Assignment
Could you transcribe exactly the lines from the one containing "Open the settings gear icon" through the last line of the records below, leaving out the pictures?

[Data Boundary: Start]

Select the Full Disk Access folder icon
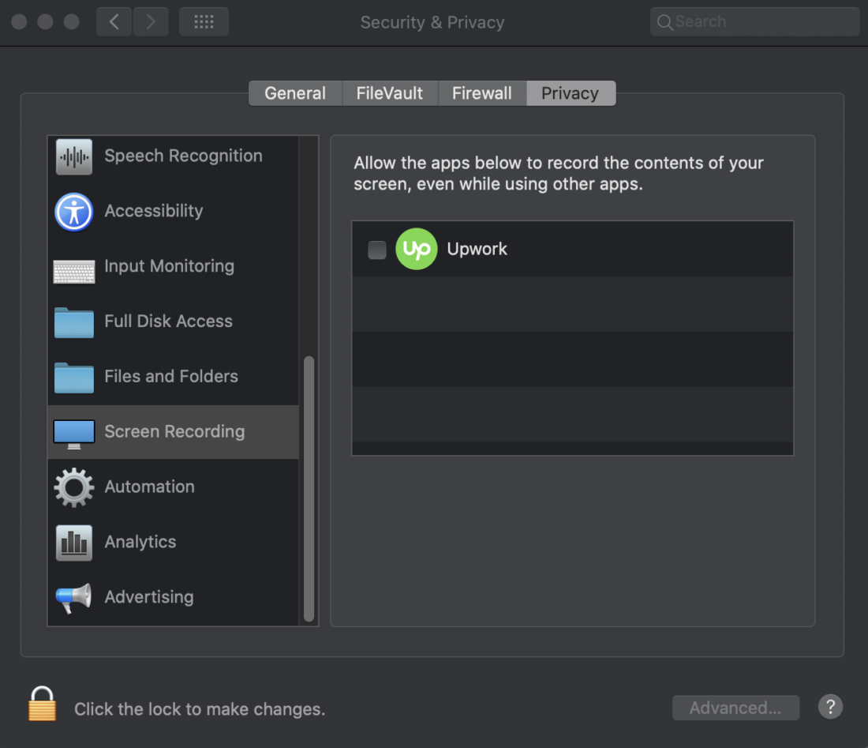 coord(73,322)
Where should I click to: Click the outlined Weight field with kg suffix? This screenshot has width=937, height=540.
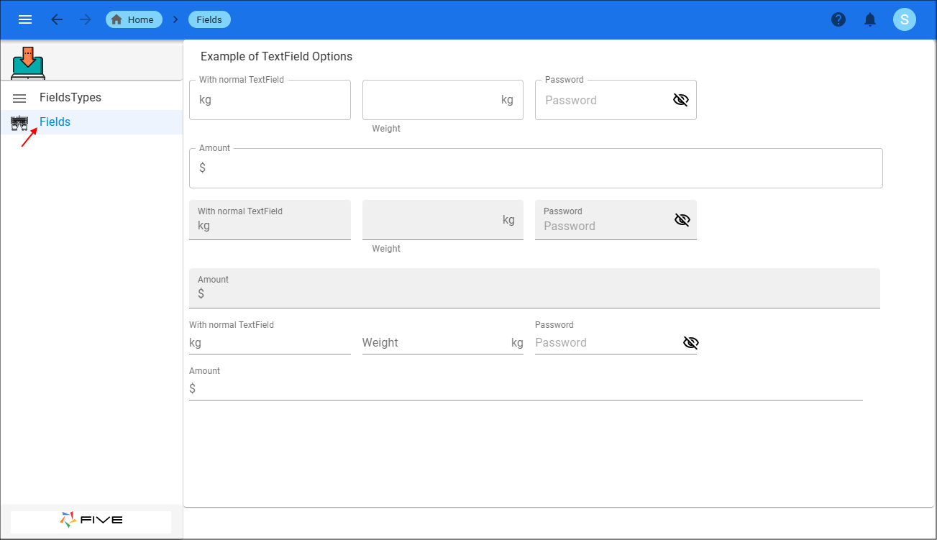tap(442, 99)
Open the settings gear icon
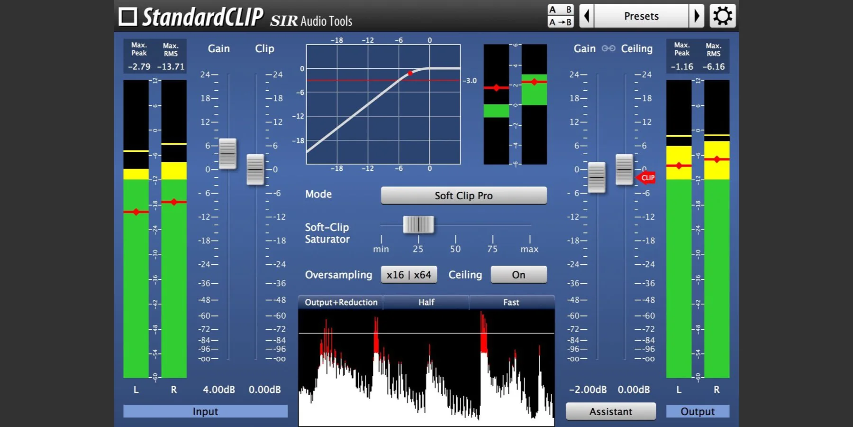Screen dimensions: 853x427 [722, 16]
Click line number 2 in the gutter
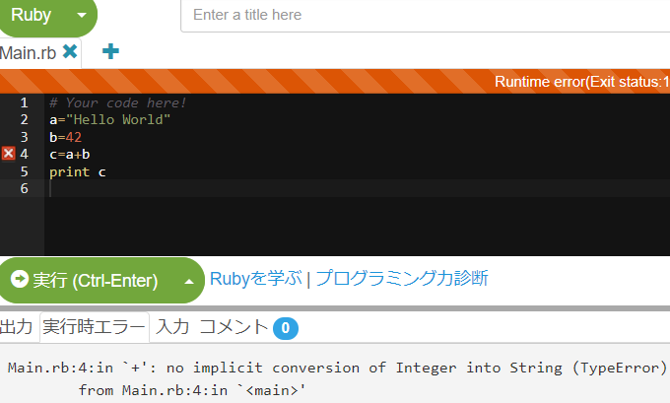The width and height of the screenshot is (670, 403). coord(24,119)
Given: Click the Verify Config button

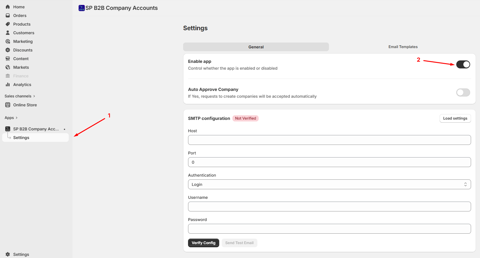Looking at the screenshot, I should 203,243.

[Data Boundary: End]

Task output
Open the settings gear icon
Screen dimensions: 853x427 [722, 16]
Click line number 2 in the gutter
The width and height of the screenshot is (670, 403). coord(24,119)
Given: Click the Verify Config button

Looking at the screenshot, I should 203,243.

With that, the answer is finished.